---
language: ja
license: apache-2.0
tags:
  - speech
  - speaker-diarization
datasets:
  - callhome
---

# Fine-tuned XLSR-53 large model for speech diarization in Japanese phone-call

2 speakers diarization model which was fine-tuned [facebook/wav2vec2-large-xlsr-53](https://huggingface.co/facebook/wav2vec2-large-xlsr-53) on Japanese using phone-call data [CallHome](https://media.talkbank.org/ca/CallHome/jpn/).

## Usage
The model can be used directly as follows.

```python
import numpy as np
import torch
from pydub import AudioSegment

from transformers import Wav2Vec2ForAudioFrameClassification, Wav2Vec2FeatureExtractor


def _make_timegrid(sound_duration: float, total_len: int):
    start_timegrid = np.linspace(0, sound_duration, total_len + 1)
    dt = start_timegrid[1] - start_timegrid[0]
    end_timegrid = start_timegrid + dt
    return start_timegrid[:total_len], end_timegrid[:total_len]

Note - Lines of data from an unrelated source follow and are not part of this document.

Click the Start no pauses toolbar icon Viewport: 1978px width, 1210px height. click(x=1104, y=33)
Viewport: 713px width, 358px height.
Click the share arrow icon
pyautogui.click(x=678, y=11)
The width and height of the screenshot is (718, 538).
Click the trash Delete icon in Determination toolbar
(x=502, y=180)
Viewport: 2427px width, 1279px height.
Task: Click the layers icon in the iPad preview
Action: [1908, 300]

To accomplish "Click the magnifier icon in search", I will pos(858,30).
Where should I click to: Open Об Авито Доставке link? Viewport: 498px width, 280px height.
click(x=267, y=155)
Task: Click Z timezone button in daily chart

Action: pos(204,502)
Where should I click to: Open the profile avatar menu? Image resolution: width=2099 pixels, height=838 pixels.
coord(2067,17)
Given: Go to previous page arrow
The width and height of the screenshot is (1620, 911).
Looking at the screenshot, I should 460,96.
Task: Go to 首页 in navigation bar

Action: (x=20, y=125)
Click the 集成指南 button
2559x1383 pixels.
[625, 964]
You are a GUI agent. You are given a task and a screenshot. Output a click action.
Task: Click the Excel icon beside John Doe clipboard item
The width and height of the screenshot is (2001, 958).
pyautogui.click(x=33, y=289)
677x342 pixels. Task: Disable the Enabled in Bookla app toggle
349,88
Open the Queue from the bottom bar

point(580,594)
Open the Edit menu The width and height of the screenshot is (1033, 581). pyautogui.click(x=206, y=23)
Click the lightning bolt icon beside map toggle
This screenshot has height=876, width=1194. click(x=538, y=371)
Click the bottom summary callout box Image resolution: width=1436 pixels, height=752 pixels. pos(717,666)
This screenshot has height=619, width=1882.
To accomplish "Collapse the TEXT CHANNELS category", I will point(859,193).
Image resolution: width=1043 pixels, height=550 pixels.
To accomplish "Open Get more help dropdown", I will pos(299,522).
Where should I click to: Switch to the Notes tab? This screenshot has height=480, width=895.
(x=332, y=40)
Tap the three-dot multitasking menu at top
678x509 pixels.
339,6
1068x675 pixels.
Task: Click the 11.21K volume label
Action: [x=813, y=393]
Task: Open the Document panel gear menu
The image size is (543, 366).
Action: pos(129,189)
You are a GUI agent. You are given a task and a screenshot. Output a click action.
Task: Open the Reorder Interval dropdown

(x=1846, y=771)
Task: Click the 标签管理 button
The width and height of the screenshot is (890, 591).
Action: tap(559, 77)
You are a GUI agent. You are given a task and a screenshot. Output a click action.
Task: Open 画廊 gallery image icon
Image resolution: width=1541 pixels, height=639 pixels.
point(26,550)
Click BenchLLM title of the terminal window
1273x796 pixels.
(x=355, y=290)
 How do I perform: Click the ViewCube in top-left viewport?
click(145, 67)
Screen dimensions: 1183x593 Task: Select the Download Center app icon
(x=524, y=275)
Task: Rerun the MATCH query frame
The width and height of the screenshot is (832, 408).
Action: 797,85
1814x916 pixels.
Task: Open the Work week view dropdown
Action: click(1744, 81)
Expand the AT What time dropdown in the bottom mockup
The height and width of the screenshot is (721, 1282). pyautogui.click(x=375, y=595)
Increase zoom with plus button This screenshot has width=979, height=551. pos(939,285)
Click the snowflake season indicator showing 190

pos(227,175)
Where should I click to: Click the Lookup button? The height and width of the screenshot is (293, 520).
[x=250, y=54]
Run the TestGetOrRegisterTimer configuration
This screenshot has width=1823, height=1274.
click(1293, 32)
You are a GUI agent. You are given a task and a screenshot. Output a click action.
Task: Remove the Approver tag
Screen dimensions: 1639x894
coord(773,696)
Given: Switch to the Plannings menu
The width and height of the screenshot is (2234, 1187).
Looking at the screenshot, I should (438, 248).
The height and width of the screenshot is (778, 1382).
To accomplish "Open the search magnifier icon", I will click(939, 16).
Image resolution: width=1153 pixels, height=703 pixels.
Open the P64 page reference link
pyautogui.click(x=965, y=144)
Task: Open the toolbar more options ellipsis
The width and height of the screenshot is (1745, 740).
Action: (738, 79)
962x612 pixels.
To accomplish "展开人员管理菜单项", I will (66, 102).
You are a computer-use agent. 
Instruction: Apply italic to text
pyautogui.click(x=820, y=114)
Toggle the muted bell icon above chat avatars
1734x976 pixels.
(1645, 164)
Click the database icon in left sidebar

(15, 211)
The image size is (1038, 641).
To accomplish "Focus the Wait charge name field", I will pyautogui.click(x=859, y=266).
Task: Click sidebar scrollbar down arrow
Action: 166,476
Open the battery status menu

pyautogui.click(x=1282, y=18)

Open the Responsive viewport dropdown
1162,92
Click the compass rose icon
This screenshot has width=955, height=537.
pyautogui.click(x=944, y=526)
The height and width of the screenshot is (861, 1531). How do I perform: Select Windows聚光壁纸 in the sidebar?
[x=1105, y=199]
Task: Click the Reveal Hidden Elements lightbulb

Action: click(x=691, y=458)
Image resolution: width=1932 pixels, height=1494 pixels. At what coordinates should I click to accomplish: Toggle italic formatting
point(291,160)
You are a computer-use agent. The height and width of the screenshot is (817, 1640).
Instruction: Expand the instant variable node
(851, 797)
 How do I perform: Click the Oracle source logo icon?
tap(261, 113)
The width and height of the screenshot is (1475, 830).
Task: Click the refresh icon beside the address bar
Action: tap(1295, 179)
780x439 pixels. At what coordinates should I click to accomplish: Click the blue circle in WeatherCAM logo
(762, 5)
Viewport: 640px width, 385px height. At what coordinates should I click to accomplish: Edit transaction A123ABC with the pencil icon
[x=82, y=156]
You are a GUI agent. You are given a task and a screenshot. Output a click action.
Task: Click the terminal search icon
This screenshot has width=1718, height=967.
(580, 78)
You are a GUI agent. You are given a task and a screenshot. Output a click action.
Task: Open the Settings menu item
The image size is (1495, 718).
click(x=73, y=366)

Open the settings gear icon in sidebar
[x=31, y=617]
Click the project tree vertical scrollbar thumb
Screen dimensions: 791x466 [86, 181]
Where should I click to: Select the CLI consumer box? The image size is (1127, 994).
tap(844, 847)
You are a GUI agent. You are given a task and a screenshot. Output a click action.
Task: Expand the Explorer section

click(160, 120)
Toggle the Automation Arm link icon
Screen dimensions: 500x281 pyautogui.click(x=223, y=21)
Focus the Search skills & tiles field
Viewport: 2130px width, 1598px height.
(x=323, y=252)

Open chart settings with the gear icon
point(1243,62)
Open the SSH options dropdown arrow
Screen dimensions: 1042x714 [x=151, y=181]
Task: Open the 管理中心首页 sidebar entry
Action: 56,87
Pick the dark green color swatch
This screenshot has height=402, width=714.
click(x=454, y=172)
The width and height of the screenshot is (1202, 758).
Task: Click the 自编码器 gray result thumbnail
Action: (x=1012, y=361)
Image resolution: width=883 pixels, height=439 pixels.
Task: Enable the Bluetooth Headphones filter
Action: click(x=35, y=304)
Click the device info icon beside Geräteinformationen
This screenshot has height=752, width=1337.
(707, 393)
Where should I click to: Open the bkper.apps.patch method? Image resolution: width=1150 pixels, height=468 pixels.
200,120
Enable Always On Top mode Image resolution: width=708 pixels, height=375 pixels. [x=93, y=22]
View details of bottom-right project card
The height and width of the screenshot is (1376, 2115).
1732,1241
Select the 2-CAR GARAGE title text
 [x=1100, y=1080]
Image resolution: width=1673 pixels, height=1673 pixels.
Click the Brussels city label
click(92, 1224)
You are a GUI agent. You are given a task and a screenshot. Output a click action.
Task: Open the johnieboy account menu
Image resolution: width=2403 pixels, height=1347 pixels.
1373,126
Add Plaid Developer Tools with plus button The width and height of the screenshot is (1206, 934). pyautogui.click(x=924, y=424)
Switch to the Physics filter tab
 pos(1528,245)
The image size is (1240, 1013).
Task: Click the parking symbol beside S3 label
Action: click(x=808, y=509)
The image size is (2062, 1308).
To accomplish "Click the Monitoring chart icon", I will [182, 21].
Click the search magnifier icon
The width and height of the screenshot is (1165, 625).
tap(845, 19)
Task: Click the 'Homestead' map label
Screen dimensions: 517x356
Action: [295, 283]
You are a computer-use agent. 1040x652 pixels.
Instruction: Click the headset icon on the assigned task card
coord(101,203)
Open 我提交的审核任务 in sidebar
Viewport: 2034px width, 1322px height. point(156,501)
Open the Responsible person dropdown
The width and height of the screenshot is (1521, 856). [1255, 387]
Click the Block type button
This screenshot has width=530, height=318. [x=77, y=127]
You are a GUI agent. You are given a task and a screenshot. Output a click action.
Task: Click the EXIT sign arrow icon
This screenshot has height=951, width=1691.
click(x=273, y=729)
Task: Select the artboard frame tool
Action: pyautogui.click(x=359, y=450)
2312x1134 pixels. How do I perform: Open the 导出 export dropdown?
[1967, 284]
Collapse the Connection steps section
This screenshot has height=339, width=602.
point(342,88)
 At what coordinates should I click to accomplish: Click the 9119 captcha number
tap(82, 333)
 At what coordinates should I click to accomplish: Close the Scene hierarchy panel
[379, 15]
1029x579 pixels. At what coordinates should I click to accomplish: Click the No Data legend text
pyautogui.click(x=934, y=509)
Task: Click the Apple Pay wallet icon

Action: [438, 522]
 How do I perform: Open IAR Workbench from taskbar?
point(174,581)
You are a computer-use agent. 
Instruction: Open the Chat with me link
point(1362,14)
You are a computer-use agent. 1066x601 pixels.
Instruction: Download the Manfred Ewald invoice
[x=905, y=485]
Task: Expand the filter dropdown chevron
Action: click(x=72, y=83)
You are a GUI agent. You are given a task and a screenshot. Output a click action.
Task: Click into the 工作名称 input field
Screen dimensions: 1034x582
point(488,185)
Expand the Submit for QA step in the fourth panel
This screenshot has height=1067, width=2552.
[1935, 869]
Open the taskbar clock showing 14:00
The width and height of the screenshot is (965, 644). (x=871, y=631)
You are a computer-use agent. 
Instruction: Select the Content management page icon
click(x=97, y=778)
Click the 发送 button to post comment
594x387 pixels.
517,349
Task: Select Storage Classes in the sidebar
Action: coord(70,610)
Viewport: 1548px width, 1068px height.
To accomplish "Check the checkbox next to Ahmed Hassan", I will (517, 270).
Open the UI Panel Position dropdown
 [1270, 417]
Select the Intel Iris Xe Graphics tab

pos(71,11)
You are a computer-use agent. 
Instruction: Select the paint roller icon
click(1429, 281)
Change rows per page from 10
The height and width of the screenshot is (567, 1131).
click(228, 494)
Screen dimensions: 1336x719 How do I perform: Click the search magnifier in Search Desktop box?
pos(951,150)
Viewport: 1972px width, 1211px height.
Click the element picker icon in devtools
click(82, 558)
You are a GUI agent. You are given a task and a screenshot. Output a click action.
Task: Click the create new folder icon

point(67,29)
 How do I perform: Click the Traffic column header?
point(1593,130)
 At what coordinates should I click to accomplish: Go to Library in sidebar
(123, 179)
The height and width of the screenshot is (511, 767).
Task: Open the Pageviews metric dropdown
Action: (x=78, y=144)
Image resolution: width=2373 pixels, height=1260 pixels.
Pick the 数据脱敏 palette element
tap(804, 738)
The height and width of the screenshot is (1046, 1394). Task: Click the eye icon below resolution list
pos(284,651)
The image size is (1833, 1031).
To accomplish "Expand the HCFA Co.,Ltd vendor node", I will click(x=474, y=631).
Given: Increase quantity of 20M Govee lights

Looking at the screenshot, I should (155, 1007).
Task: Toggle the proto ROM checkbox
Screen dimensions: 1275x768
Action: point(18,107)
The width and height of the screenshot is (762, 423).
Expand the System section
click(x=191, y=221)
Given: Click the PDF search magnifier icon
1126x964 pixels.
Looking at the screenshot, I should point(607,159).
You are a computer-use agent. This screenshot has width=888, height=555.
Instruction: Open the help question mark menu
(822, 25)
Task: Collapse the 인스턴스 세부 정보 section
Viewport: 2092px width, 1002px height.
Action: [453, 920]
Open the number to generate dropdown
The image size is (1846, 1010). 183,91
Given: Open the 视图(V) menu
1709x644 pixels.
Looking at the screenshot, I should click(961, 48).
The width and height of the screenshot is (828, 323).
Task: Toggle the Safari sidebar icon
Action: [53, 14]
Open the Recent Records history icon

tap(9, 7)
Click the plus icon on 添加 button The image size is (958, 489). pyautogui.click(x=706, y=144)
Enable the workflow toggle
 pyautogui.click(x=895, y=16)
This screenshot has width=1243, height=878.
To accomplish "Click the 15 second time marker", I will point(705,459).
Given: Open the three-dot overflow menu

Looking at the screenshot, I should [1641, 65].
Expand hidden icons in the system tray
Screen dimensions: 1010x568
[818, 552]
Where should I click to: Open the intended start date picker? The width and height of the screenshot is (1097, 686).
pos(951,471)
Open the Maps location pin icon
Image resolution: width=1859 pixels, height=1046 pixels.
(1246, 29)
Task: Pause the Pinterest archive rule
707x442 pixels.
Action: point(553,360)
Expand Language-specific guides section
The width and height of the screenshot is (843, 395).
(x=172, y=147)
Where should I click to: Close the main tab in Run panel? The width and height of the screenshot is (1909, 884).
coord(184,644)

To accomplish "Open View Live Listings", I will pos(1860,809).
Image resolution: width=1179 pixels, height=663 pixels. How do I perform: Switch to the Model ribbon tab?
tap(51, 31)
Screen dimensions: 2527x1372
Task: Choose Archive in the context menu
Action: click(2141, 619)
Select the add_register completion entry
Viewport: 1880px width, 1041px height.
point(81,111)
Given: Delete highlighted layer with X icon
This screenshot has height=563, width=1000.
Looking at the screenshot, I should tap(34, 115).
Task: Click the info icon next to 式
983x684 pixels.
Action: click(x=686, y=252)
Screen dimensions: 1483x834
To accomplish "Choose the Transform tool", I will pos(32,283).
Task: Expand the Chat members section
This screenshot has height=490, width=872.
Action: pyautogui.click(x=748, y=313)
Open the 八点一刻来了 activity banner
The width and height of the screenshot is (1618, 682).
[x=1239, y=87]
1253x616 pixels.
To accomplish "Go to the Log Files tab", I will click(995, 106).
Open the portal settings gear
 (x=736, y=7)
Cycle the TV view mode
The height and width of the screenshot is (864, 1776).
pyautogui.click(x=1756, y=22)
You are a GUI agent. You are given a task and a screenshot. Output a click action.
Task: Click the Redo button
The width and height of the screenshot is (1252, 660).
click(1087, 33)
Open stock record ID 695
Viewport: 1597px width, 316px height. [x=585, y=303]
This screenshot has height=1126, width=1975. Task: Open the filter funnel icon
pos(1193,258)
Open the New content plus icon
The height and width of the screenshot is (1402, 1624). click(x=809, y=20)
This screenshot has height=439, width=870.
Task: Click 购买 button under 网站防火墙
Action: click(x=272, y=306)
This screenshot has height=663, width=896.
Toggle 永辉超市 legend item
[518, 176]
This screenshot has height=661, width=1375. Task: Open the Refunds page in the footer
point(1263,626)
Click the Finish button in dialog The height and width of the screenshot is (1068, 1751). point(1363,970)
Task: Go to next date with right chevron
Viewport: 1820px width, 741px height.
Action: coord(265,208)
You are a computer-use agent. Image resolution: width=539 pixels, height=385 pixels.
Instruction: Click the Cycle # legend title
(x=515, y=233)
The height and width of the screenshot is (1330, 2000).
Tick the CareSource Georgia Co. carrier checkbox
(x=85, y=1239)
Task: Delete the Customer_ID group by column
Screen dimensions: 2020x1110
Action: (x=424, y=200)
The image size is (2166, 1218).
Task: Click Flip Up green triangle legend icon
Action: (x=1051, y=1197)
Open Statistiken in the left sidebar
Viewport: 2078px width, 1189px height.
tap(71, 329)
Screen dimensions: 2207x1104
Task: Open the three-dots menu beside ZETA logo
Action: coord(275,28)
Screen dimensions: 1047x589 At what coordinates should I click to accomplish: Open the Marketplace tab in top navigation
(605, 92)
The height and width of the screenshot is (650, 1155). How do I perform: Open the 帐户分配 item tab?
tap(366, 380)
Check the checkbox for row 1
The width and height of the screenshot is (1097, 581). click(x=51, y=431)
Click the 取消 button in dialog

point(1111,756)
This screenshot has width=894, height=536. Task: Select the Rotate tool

feature_extractor = Wav2Vec2FeatureExtractor(
    feature_size=1,
    sampling_rate=16_000,
    padding_value=0.0,
    do_normalize=True,
    return_attention_mask=True,
)
model = Wav2Vec2ForAudioFrameClassification.from_pretrained("Ivydata/wav2vec2-large-speech-diarization-jp")
filepath = "/path/to/file.wav"
sound = AudioSegment.from_file(filepath)
sound = sound.set_frame_rate(16_000)
sound_duration = sound.duration_seconds

feature = feature_extractor(np.array(sound.get_array_of_samples())).input_values[0]
input_values = torch.tensor(feature, dtype=torch.float32).unsqueeze(0)

with torch.no_grad():
    logits = model(input_values).logits
pred = logits.argmax(dim=-1).squeeze(0)
start_timegrid, end_timegrid = _make_timegrid(sound_duration, len(pred))

print("sec     speaker_label")
for p, start_time in zip(pred, start_timegrid):
    print(f"{start_time:.4f}  {p}")
```

## Training

The model was trained on Japanese phone-call corpus [CallHome](https://media.talkbank.org/ca/CallHome/jpn/).

## License

[The Apache 2.0 license](https://www.apache.org/licenses/LICENSE-2.0)